Entre muitas outras coisas, este novo tempo de pandemia e confinamentos terá servido para questionar o capitalismo desenfreado a que o século XXI se entregou, onde a desigualdade afastou a sociedade humana da ideia de uma sociedade justa: “aquela que permite que o conjunto dos seus membros aceda aos bens fundamentais mais amplos possíveis”, como a saúde, a educação, a cultura, a economia, a participação na vida social ou o ganho de uma consciência cívica e política.
Apresentado como a sequela de “O Capital no Século XXI” (2013), bestseller assinado por Thomas Piketty traduzido em 40 línguas e com mais de 2.5 milhões de exemplares vendidos, “Capital e Ideologia” (Temas e Debates, 2020) pode ser lido de forma autónoma, numa viagem pela evolução histórica das grandes desigualdades de rendimentos e de patrimónios, tanto entre países como no seu próprio interior.
Para Piketty, “O Capital no Século XXI” apresentou duas grandes limitações: um olhar demasiado ocidentalizado e o facto de tratar as evoluções político-ideológicas como “uma espécie de caixa negra”. A ideia é, assim, “abordar de frente a questão da evolução das ideologias desigualitárias”, ficando desde já prometido um terceiro volume.

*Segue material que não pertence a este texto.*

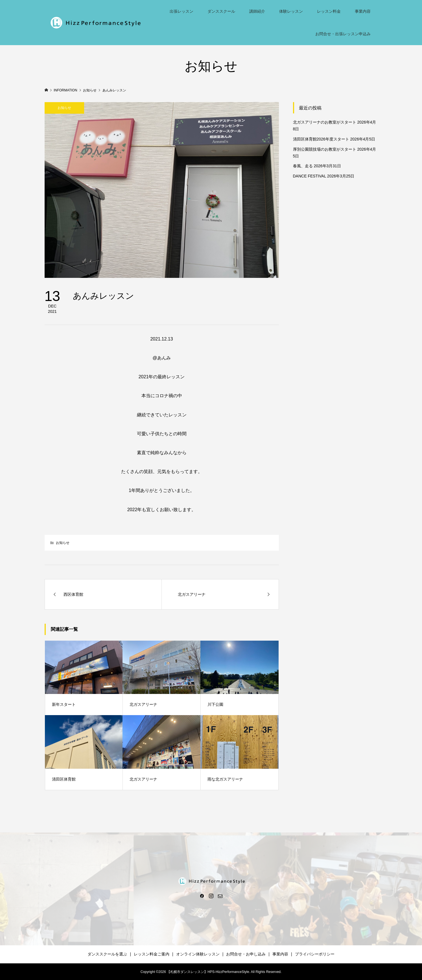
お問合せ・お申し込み (246, 954)
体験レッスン (291, 11)
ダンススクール (221, 11)
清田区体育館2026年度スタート (321, 139)
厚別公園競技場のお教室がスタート (325, 149)
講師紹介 (257, 11)
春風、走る (303, 166)
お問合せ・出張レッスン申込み (343, 34)
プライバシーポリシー (315, 954)
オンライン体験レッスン (198, 954)
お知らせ (64, 108)
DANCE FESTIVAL (309, 176)
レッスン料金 (329, 11)
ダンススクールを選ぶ (107, 954)
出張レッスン (182, 11)
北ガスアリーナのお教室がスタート (325, 122)
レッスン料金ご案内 (151, 954)
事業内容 (363, 11)
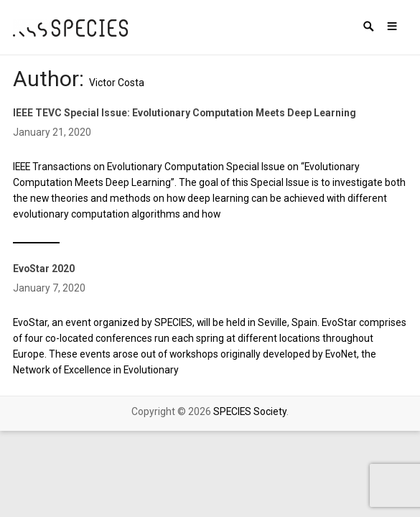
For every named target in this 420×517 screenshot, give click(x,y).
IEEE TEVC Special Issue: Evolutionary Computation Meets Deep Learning (185, 113)
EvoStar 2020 (44, 269)
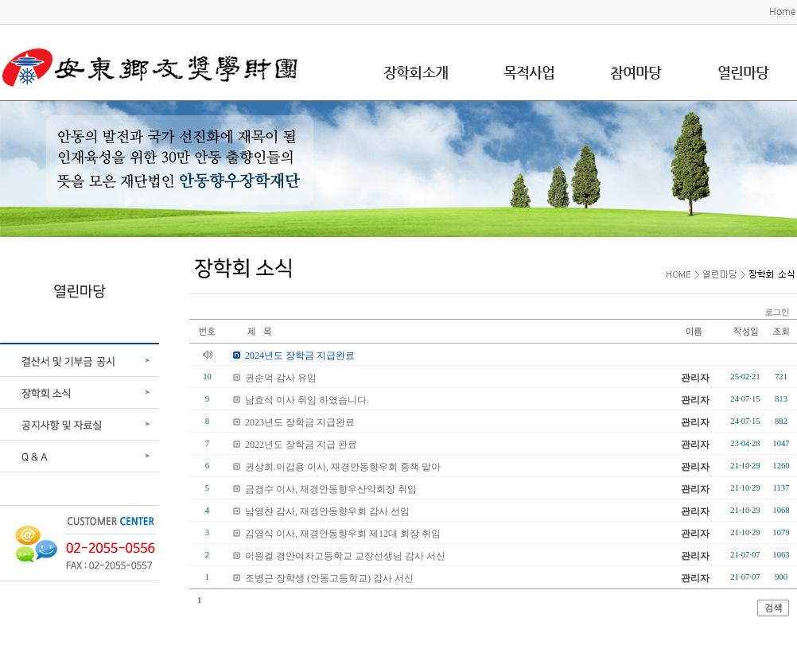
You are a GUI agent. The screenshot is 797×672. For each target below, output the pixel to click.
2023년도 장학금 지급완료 (300, 422)
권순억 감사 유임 (281, 378)
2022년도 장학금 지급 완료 (301, 445)
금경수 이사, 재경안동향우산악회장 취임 (331, 489)
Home (783, 11)
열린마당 (743, 72)
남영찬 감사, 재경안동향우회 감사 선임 (327, 511)
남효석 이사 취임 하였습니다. (307, 400)
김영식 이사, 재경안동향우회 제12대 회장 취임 (343, 534)
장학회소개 (415, 72)
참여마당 (636, 72)
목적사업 (529, 72)
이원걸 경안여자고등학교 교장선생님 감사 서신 (345, 556)
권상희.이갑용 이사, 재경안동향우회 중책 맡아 (343, 467)
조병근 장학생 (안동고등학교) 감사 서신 (329, 578)
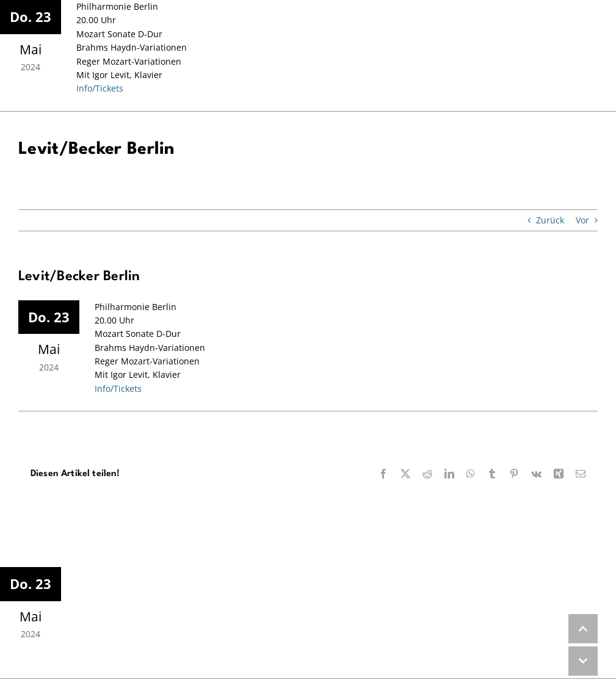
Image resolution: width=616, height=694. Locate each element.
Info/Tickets (100, 88)
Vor (582, 220)
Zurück (550, 220)
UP (583, 629)
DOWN (583, 661)
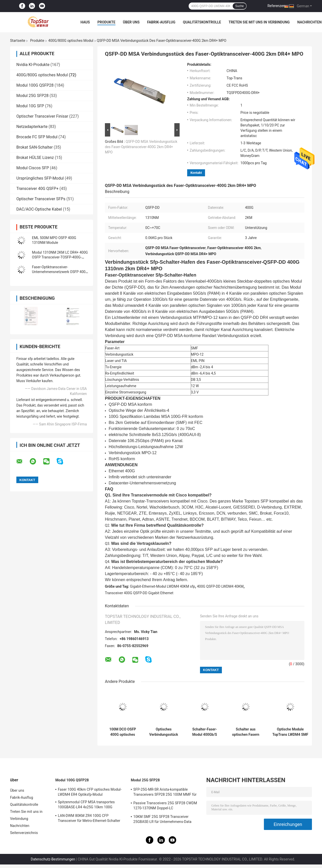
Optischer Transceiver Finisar (42, 116)
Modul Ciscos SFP (33, 168)
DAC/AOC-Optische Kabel (39, 209)
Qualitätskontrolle (202, 22)
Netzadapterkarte (32, 127)
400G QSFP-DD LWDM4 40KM (220, 586)
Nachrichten (310, 22)
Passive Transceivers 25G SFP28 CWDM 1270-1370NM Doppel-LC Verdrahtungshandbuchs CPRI (165, 806)
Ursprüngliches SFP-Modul (40, 178)
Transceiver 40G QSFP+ (37, 188)
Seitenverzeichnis (24, 833)
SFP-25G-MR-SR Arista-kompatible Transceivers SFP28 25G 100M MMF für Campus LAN (165, 793)
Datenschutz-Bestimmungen (53, 859)
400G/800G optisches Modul (71, 40)
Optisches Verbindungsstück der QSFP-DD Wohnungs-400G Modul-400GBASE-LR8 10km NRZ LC (164, 732)
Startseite (17, 40)
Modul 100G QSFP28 (35, 85)
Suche (239, 6)
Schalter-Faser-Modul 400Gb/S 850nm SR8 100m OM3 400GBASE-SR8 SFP (205, 732)
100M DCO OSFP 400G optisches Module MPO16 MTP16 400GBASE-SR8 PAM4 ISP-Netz (122, 732)
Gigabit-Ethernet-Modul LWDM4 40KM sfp (163, 586)
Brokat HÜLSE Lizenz (35, 157)
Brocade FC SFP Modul (37, 137)
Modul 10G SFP (30, 106)
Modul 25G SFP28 (32, 96)
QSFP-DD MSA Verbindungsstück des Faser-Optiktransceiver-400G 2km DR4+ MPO (141, 147)
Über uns (131, 22)
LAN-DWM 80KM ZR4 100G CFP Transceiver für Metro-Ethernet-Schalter (89, 818)
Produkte (106, 22)
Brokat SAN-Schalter (35, 147)
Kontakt (196, 173)
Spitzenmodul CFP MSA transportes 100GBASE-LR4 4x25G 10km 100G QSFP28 (86, 805)
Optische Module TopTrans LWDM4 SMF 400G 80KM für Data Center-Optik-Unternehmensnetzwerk (290, 732)
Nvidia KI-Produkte (33, 65)
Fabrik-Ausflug (161, 22)
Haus (85, 22)
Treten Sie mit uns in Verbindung (259, 22)
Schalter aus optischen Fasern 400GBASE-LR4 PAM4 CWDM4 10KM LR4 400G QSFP (245, 732)
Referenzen (276, 6)
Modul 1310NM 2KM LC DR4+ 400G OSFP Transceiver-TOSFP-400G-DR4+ (60, 257)
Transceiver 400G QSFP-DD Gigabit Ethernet (139, 593)
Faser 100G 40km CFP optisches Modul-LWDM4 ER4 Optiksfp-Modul (90, 792)
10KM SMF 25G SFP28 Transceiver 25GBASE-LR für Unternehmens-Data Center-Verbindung (162, 820)
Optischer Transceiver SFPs (41, 199)
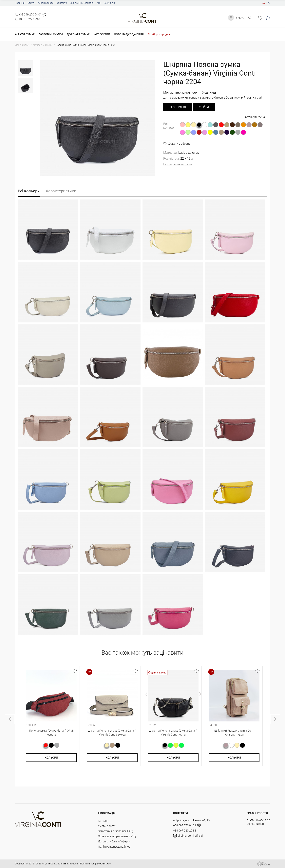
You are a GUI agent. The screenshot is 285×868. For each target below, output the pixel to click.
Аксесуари (102, 34)
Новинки (20, 3)
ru (269, 3)
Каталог (103, 821)
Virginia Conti (49, 864)
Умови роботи (45, 3)
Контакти (62, 3)
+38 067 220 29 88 (30, 19)
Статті (31, 3)
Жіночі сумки (25, 34)
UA (263, 3)
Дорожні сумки (78, 34)
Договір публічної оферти (114, 841)
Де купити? (110, 3)
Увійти (240, 18)
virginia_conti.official (188, 836)
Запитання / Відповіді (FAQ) (85, 3)
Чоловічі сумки (51, 34)
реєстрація (177, 107)
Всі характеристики (177, 164)
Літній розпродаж (159, 34)
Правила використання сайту (117, 836)
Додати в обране (179, 144)
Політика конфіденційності (115, 846)
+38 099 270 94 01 (30, 14)
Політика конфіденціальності (96, 864)
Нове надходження (129, 34)
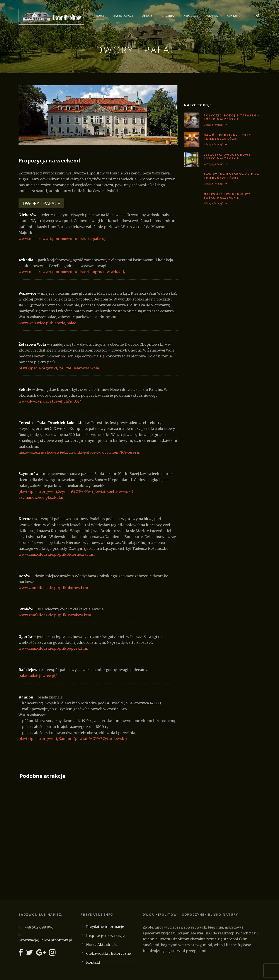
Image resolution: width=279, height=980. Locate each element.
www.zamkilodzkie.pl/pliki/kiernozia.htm (56, 554)
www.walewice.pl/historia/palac (47, 323)
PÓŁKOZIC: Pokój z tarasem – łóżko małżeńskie (231, 117)
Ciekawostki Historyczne (108, 953)
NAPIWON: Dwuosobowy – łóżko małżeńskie (228, 196)
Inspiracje (190, 16)
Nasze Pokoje (123, 16)
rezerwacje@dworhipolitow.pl (45, 940)
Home (100, 16)
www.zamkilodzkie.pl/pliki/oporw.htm (53, 648)
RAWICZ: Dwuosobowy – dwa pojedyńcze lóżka (231, 176)
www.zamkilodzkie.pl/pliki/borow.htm (53, 588)
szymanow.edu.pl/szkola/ (41, 497)
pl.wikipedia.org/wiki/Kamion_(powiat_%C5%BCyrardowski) (73, 738)
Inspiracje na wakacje (105, 935)
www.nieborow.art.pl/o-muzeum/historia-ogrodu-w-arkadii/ (72, 272)
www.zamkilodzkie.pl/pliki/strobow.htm (55, 615)
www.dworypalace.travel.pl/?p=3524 (50, 401)
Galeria (168, 16)
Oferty (147, 16)
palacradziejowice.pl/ (38, 676)
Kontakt (233, 16)
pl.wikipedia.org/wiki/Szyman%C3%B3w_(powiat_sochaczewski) (76, 492)
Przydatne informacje (105, 926)
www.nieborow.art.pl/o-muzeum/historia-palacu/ (62, 239)
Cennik (212, 16)
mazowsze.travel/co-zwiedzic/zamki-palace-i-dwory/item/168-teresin (79, 452)
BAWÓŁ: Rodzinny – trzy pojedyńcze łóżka (227, 137)
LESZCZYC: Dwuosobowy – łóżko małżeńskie (228, 156)
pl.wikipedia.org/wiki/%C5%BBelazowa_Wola (59, 368)
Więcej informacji (216, 125)
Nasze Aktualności (102, 944)
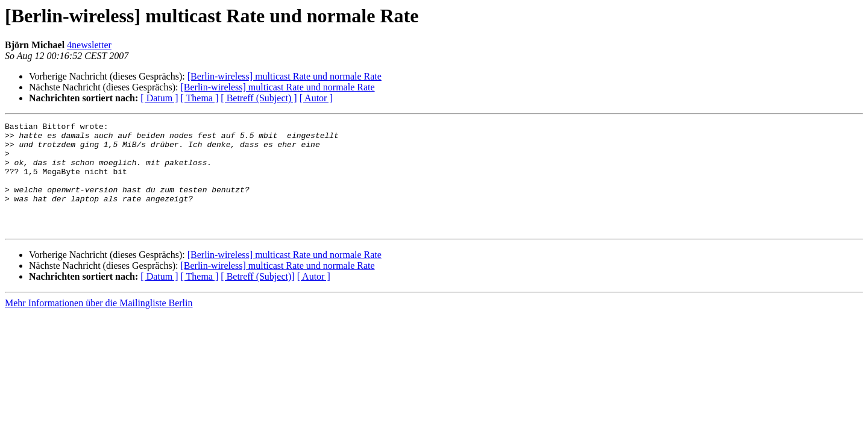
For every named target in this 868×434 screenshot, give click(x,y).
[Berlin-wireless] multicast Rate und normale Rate (285, 76)
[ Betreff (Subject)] (257, 298)
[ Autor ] (316, 98)
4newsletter (89, 45)
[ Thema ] (200, 98)
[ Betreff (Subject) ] (259, 98)
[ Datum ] (159, 98)
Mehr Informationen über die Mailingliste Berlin (98, 324)
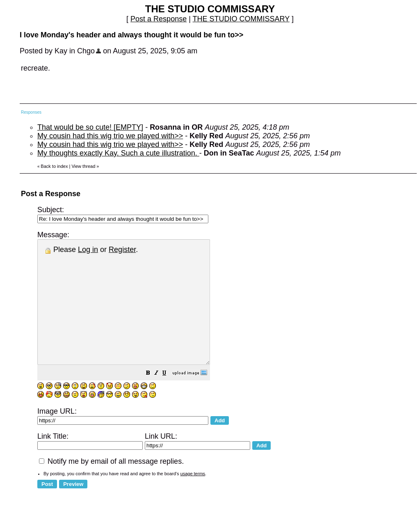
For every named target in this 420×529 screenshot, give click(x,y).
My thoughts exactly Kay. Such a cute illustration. (118, 153)
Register (122, 250)
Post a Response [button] (158, 19)
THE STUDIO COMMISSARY (241, 19)
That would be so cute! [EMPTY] (90, 127)
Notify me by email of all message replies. (111, 486)
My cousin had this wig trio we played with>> (110, 136)
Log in (88, 250)
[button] (169, 398)
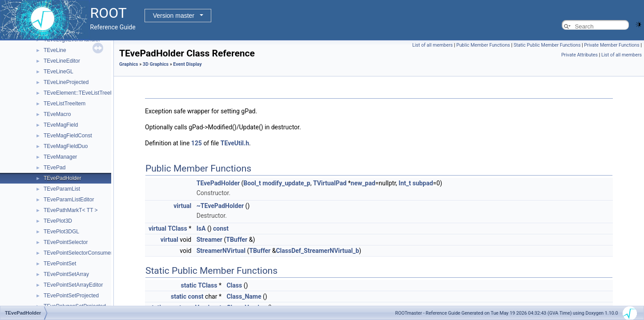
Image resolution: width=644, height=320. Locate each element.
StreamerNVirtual (221, 251)
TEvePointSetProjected (71, 296)
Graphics (129, 64)
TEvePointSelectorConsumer (78, 253)
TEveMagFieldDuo (65, 146)
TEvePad (54, 168)
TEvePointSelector (65, 242)
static (189, 285)
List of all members (432, 45)
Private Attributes (580, 55)
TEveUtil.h (235, 143)
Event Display (187, 64)
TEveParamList (62, 189)
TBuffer (237, 240)
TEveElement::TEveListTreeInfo (81, 93)
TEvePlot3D (58, 221)
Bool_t (252, 183)
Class (234, 285)
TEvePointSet (60, 264)
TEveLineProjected (66, 82)
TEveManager (60, 157)
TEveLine (55, 50)
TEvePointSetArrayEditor (73, 285)
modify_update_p (286, 183)
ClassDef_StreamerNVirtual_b (317, 251)
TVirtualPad (330, 183)
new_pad (363, 183)
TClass (177, 228)
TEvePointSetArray (66, 274)
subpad (423, 183)
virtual (182, 206)
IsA (201, 228)
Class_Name (244, 296)
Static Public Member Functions (547, 45)
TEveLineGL (58, 72)
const (221, 228)
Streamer (209, 240)
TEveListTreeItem (64, 104)
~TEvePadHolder (220, 206)
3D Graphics (156, 64)
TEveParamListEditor (68, 200)
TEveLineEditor (62, 61)
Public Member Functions (483, 45)
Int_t (405, 183)
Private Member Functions (612, 45)
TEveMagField (60, 125)
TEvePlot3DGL (61, 232)
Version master (173, 16)
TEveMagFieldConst (68, 136)
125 (197, 143)
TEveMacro (57, 114)
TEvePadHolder (62, 178)
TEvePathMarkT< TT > (71, 210)
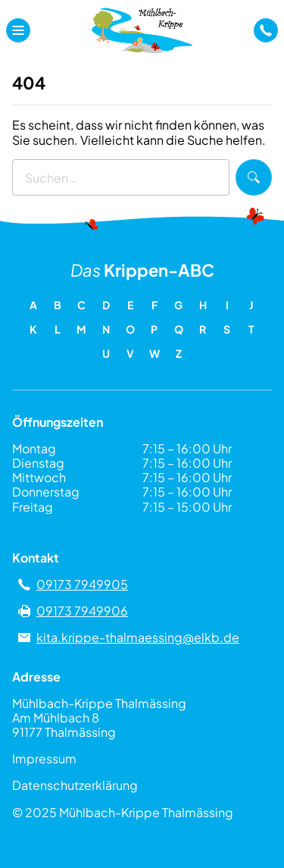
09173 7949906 (82, 610)
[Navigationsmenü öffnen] (18, 30)
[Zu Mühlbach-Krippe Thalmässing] (142, 30)
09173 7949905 (82, 584)
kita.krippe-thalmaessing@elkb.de (138, 637)
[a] (266, 30)
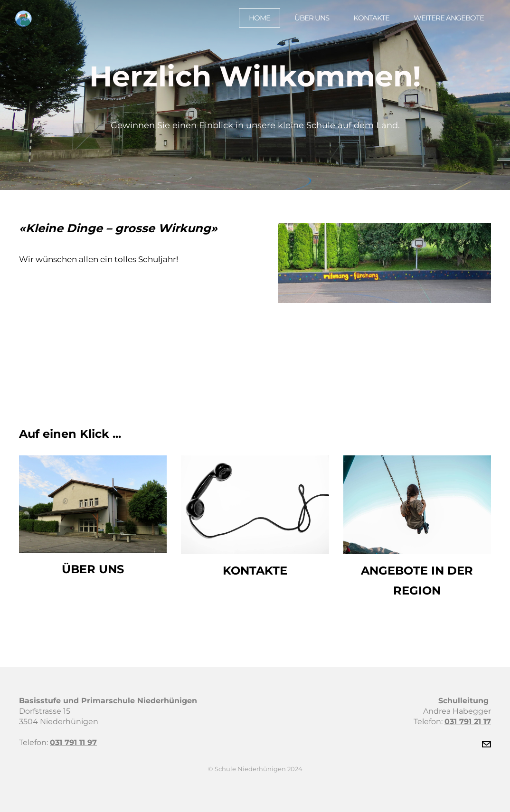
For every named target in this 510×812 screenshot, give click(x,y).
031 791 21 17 (468, 721)
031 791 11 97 (73, 742)
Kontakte (366, 21)
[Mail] (486, 745)
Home (254, 21)
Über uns (306, 21)
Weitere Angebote (444, 21)
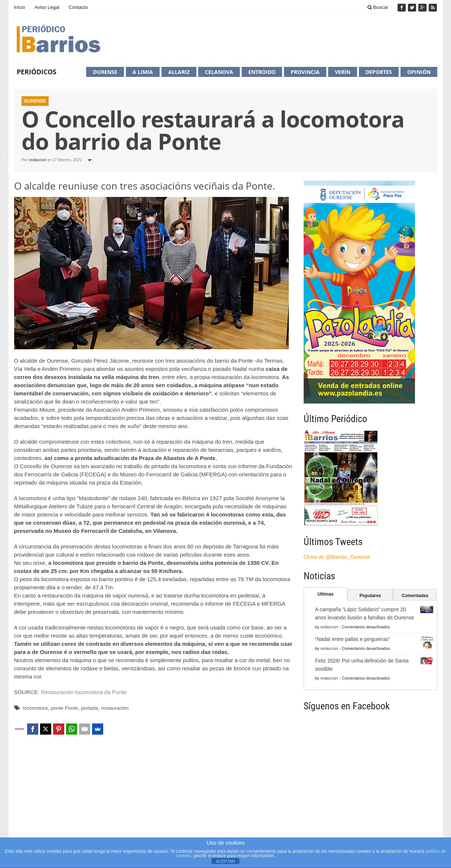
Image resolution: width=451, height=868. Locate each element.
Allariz (179, 72)
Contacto (78, 7)
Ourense (105, 72)
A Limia (143, 72)
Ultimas (325, 594)
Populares (370, 596)
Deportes (379, 72)
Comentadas (415, 596)
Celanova (219, 72)
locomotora (35, 708)
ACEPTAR (225, 861)
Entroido (262, 72)
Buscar (378, 7)
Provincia (305, 72)
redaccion (38, 160)
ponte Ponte (64, 708)
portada (89, 708)
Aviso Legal (47, 7)
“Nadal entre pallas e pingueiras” (353, 639)
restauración (115, 708)
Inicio (20, 7)
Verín (343, 72)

Como forma da sua própria legitimação, “cada sociedade humana tem de justificar as suas desigualdades”. Para Piketty, nos dias de hoje vigora “a grande narrativa proprietarista e meritocrática, que conheceu uma primeir hora de glória no século XIX”, que conduziu ao grande aumento das desigualdades sócio-económicas, observado em quase todas as regiões do mundo desde as décadas de 1980-1990. Desigualdade essa caracterizada “por um conjunto de práticas discriminatórias e desigualdades de estatuto e étnico religiosas”.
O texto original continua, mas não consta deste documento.